Cytopathology Case 14

Final Diagnosis & Discussions:

FINAL DIAGNOSIS: Bladder washing: High grade keratinizing dysplasia. Bladder biopsy: High grade dysplasia (Squamous cell carcinoma in situ) with extensive squamous metaplasia of the surrounding urothelium.


Bladder cancer ranks fifth in cancer incidence in the Western Hemisphere and is the leading cause of cancer-related death from the genitourinary tract. The most common histological type of bladder cancer is urothelial carcinoma, accounting for 90 percent to 95 percent of bladder cancer in the United States. Squamous differentiation is frequently observed in urothelial carcinomas and its frequency increases with grade and stage. However, pure squamous cell carcinoma (SCC) of the bladder is much less frequent. In the 2004 World Health Organization (WHO) classification, the diagnosis of squamous cell carcinoma is restricted to those bladder carcinomas that are composed of pure squamous cell phenotype. According to this classification it constitutes about 1.3 percent of bladder tumors in males and 3.4 percent in females.

Risk factors associated with the development of bladder squamous cell carcinoma include long-term catheterization, a nonfunctioning bladder and urinary tract calculi. Another well-known association, reported from Egypt, Sudan, and other countries, is chronic infection with Schistosoma hematobium. In addition, morphologic changes that may herald the ultimate development of bladder squamous cell carcinoma have been reported to include keratinizing squamous metaplasia, verrucous squamous hyperplasia, condyloma acuminatum, and squamous cell carcinoma in situ.

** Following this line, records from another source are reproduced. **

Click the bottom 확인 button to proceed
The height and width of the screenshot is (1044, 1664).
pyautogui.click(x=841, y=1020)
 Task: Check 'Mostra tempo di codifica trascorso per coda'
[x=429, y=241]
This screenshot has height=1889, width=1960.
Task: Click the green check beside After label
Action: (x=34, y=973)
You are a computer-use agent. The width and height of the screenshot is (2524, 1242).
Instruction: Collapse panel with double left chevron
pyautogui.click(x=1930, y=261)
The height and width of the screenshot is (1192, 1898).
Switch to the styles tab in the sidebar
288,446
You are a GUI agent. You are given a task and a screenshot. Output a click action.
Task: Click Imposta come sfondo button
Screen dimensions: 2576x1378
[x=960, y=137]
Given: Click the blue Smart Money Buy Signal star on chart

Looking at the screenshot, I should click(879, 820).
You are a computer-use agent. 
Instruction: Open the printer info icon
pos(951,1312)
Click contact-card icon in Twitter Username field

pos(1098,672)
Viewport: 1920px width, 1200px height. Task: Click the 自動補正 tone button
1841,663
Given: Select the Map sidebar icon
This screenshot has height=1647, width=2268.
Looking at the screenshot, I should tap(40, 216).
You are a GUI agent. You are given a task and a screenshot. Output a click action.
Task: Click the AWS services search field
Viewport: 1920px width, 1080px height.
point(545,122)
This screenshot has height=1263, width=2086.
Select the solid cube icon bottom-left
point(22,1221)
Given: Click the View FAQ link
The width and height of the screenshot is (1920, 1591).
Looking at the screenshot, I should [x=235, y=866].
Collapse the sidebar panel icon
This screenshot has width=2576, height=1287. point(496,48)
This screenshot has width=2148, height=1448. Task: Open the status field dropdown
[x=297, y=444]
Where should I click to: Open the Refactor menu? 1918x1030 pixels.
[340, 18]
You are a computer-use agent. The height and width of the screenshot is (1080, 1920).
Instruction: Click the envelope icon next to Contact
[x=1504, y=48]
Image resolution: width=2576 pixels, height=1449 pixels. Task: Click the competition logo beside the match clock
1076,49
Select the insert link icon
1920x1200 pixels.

Squamous cell carcinoma of the urinary bladder is likely to arise through a process of squamous metaplasia of the urothelium, in which the normal urothelium is replaced by squamous epithelium. Squamous metaplasia can be generally categorized into 2 subtypes, nonkeratinizing and keratinizing. Nonkeratinizing glycogenated squamous metaplasia is common in the bladder from women, particularly in the trigone area. In the absence of cellular atypia, this type of squamous metaplasia, if limited to the trigone area, is regarded as an anatomic epithelial variant occurring under hormonal influence and bearing no clinical significance. However, keratinizing squamous metaplasia, clinically known as leukoplakia, is a pathologic response to chronic inflammatory stimulation from infection, indwelling catheters, stones, or parasite eggs (in the event of a Schistosoma infection). Keratinizing squamous metaplasia is more common in men; although in our case the patient is a woman. When persistent, it represents a risk factor for squamous cell carcinoma.

The diagnosis of squamous cell carcinoma should be reserved for those tumors that are purely or almost entirely squamous throughout. If an identifiable urothelial component (including urothelial carcinoma in situ) is found, the tumor should be classified as urothelial carcinoma with squamous differentiation. The presence of keratinizing squamous metaplasia in the adjacent flat epithelium, especially if associated with dysplasia, supports a diagnosis of squamous carcinoma.

The tumor may be in situ or invasive. Squamous cell carcinoma in situ of the urinary bladder is often associated with subsequent or concurrent invasive carcinoma with squamous differentiation. The invasive tumors may be well-differentiated with islands of squamous cells demonstrating keratinization, prominent intercellular bridges, and minimal nuclear pleomorphism. They may also be poorly differentiated showing marked nuclear pleomorphism with only focal evidence of squamous differentiation.

In women, the presence of atypical squamous cells in the sediment of voided urine may indicate the presence of a neoplastic lesion from a number of areas within the female genital tract, including the uterine cervix, vagina, or vulva. Thus, when atypical squamous cells are present in a voided urine from a female the pathologist should raise the possibility of a neoplastic process involving the genital tract, in addition to a neoplastic process stemming from the bladder. In the case presented here, the atypical cells can be definitively construed as arising from the bladder urothelium given that the specimen was obtained during cystoscopy as a bladder washing.

The expected findings on a bladder washing specimen is a pure population of urothelial cells, both in clusters and as single cells, with a low nuclear to cytoplasmic ratio and uniform round nuclei with fine chromatin. The cytology of this case revealed atypical cells showing both dysplastic nuclear features (enlargement, hyperchromasia, irregular nuclear membranes, and chromatin clumping) and squamous differentiation (dense, uniform cytoplasm with some cells showing cytoplasmic orangeophilia consistent with keratinization) is the expected urinary cytology from cases of keratinizing dysplasia of the bladder. The dysplasia can be categorized as being high grade if a subset of the atypical cells have a nuclear to cytoplasmic ration greater than 50%. Similar to lesions of the cervix diagnosed by the Pap test, an invasive squamous cell carcinoma can be suggested if nuclear pleomorphism beyond the scale of dysplasia is present, or if nucleoli become prominent in the atypical cell population.